Task to carry out
Set down a word-for-word copy of the data below, limited to the lines from the first through the line with "Given: Select the 地址 label".

---------- Available records ----------

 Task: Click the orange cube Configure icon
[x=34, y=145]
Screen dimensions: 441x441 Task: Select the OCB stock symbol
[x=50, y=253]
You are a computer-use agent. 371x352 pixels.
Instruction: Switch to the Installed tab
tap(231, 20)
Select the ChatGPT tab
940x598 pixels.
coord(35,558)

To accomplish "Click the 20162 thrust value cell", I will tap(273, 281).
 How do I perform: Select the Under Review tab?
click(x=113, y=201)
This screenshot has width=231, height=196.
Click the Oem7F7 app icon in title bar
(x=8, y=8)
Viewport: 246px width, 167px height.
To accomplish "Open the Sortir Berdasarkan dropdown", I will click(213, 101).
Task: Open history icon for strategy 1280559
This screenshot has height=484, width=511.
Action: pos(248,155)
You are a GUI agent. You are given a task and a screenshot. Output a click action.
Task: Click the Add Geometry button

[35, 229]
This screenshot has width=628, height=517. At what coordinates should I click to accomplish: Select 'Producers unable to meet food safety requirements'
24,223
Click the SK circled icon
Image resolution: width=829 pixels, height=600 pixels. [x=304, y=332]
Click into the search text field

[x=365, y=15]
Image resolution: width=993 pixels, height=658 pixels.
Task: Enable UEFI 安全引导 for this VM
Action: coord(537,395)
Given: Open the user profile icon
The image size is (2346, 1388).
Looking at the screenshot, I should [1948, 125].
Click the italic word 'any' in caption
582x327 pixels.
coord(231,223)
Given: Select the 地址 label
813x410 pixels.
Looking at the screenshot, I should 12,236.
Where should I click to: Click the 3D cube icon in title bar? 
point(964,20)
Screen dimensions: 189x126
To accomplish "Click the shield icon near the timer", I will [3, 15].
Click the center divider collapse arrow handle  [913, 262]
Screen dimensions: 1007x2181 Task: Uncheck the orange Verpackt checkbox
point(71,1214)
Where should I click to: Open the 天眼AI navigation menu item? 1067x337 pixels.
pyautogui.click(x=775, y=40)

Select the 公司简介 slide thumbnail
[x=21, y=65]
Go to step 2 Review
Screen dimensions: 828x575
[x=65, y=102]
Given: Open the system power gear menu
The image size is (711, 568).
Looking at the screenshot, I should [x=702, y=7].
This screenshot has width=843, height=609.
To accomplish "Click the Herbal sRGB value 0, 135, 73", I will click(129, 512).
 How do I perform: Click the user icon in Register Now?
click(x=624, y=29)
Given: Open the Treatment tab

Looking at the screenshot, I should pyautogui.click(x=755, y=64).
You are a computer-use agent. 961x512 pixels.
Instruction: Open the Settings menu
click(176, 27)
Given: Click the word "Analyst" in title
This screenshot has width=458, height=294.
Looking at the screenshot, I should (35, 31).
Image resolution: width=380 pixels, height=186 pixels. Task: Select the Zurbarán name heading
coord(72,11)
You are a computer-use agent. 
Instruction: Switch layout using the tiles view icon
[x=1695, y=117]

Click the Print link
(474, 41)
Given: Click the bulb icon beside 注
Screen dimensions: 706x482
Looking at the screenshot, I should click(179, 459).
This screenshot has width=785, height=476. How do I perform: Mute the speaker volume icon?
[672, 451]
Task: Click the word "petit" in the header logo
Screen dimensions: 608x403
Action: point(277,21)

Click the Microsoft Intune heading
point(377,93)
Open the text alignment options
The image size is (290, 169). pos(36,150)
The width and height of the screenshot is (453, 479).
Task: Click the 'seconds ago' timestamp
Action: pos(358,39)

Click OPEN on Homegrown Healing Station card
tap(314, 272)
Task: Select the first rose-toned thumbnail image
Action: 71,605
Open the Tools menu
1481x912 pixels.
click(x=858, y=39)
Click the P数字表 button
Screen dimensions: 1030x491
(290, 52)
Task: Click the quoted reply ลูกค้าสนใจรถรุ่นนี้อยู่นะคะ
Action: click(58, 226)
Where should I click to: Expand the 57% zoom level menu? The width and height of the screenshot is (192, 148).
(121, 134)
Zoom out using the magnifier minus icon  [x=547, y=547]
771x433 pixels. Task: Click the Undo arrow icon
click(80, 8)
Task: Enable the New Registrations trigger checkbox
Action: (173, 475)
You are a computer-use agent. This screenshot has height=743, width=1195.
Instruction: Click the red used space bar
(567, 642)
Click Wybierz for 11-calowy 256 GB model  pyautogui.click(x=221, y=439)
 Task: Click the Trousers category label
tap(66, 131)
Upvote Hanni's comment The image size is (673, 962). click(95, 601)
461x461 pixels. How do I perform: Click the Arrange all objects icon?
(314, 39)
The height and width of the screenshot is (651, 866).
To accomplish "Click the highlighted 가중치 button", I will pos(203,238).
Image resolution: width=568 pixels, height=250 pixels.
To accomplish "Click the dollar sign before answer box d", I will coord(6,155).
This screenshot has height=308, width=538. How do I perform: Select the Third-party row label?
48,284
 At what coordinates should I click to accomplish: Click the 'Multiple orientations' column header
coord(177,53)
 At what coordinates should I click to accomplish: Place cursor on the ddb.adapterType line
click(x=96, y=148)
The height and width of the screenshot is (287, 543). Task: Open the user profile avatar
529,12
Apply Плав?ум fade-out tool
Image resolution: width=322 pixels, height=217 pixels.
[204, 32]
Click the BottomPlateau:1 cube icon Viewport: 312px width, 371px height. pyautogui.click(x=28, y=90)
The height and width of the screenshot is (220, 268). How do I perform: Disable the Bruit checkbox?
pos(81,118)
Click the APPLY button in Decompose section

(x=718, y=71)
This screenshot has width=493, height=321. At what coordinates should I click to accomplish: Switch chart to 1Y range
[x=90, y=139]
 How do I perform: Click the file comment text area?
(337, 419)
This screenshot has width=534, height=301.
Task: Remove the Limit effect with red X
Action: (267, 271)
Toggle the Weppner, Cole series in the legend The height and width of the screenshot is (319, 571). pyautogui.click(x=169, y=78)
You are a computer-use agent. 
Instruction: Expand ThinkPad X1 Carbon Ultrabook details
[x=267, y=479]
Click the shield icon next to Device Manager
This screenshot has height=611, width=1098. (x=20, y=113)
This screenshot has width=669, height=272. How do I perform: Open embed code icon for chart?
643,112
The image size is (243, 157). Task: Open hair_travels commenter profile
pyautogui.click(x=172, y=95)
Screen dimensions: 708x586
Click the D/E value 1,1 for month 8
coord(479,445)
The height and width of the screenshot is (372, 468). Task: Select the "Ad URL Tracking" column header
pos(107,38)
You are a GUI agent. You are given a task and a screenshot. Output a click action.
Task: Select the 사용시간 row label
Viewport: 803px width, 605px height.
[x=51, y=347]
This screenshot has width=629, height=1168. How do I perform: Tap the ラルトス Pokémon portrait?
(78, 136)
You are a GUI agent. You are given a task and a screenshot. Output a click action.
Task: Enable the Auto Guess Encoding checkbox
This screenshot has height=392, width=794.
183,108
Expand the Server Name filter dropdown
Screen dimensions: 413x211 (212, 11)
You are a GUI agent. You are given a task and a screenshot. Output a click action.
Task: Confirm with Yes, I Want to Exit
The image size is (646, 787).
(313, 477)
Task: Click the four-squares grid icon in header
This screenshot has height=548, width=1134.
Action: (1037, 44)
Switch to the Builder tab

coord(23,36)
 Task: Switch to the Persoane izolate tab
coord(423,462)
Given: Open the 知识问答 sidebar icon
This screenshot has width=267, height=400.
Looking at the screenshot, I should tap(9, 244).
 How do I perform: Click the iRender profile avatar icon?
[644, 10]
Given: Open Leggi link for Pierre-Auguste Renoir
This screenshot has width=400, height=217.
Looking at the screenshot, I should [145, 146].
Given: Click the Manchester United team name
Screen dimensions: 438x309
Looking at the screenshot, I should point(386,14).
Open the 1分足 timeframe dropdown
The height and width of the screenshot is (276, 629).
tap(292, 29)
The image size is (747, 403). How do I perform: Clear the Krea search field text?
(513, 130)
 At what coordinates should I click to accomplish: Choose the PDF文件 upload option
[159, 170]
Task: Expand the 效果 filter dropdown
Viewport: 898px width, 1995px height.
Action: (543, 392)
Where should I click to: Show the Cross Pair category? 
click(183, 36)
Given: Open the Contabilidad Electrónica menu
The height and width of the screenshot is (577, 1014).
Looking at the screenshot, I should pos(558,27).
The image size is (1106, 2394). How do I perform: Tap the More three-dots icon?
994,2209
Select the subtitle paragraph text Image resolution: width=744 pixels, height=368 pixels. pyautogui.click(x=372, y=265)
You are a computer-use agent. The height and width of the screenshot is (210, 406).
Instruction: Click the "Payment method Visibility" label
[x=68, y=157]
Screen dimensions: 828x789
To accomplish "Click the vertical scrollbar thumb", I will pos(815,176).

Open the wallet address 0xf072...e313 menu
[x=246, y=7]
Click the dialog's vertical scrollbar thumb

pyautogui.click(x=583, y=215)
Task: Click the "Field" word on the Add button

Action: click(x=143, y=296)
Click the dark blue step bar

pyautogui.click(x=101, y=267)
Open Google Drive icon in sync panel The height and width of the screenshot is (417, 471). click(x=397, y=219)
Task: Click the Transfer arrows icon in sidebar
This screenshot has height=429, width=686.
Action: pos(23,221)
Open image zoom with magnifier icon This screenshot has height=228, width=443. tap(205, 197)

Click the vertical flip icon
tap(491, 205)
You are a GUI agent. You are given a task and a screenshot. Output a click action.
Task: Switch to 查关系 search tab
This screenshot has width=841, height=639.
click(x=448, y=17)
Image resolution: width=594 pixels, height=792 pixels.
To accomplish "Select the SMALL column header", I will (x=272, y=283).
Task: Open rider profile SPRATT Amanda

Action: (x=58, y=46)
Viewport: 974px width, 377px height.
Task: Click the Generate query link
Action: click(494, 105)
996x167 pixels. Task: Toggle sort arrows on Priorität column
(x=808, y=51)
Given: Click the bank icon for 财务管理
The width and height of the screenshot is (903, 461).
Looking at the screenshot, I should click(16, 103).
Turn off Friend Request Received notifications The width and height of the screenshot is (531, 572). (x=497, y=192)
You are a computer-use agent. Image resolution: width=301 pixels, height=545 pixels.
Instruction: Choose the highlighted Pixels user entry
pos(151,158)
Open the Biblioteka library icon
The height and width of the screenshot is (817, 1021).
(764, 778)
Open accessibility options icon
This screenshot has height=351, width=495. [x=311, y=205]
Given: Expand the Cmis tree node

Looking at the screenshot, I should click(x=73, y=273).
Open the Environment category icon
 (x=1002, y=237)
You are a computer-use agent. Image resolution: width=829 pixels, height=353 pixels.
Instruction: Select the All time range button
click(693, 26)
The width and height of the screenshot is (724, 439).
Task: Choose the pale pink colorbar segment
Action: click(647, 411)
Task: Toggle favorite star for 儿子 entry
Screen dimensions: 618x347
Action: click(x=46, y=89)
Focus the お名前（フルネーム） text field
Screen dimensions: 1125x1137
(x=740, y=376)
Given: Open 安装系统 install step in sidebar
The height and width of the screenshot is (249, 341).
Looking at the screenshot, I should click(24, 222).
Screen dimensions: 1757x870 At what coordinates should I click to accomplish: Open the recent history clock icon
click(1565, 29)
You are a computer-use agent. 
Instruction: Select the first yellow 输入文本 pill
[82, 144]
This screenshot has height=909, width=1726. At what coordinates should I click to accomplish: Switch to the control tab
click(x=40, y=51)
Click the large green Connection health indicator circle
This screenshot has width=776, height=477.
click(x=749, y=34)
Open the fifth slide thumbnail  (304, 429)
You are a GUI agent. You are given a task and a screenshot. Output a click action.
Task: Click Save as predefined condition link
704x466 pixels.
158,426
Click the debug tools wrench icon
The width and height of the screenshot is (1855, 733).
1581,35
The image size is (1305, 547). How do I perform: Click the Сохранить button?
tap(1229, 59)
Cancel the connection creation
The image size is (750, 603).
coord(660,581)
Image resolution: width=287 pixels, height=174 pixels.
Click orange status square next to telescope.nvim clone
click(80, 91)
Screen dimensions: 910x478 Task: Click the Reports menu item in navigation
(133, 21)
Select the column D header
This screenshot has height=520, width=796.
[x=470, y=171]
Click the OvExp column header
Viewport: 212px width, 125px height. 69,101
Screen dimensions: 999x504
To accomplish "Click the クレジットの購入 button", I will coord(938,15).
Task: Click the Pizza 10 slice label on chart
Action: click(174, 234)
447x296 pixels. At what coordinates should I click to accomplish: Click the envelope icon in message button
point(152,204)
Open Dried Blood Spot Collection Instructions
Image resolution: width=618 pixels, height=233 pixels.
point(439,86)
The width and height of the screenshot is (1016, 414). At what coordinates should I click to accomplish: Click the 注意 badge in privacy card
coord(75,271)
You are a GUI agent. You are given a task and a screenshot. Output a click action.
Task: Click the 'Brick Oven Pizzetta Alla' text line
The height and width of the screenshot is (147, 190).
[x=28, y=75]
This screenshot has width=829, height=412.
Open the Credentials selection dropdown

----------

Finished exercise
 Task: Click the orange cube Configure icon
[x=34, y=145]
Screen dimensions: 441x441 Task: Select the OCB stock symbol
[x=50, y=253]
You are a computer-use agent. 371x352 pixels.
Instruction: Switch to the Installed tab
tap(231, 20)
Select the ChatGPT tab
940x598 pixels.
coord(35,558)

To accomplish "Click the 20162 thrust value cell", I will tap(273, 281).
 How do I perform: Select the Under Review tab?
click(x=113, y=201)
This screenshot has width=231, height=196.
Click the Oem7F7 app icon in title bar
(x=8, y=8)
Viewport: 246px width, 167px height.
To accomplish "Open the Sortir Berdasarkan dropdown", I will click(213, 101).
Task: Open history icon for strategy 1280559
This screenshot has height=484, width=511.
Action: pos(248,155)
You are a GUI agent. You are given a task and a screenshot. Output a click action.
Task: Click the Add Geometry button

[35, 229]
This screenshot has width=628, height=517. At what coordinates should I click to accomplish: Select 'Producers unable to meet food safety requirements'
24,223
Click the SK circled icon
Image resolution: width=829 pixels, height=600 pixels. [x=304, y=332]
Click into the search text field

[x=365, y=15]
Image resolution: width=993 pixels, height=658 pixels.
Task: Enable UEFI 安全引导 for this VM
Action: coord(537,395)
Given: Open the user profile icon
The image size is (2346, 1388).
Looking at the screenshot, I should [1948, 125].
Click the italic word 'any' in caption
582x327 pixels.
coord(231,223)
Given: Select the 地址 label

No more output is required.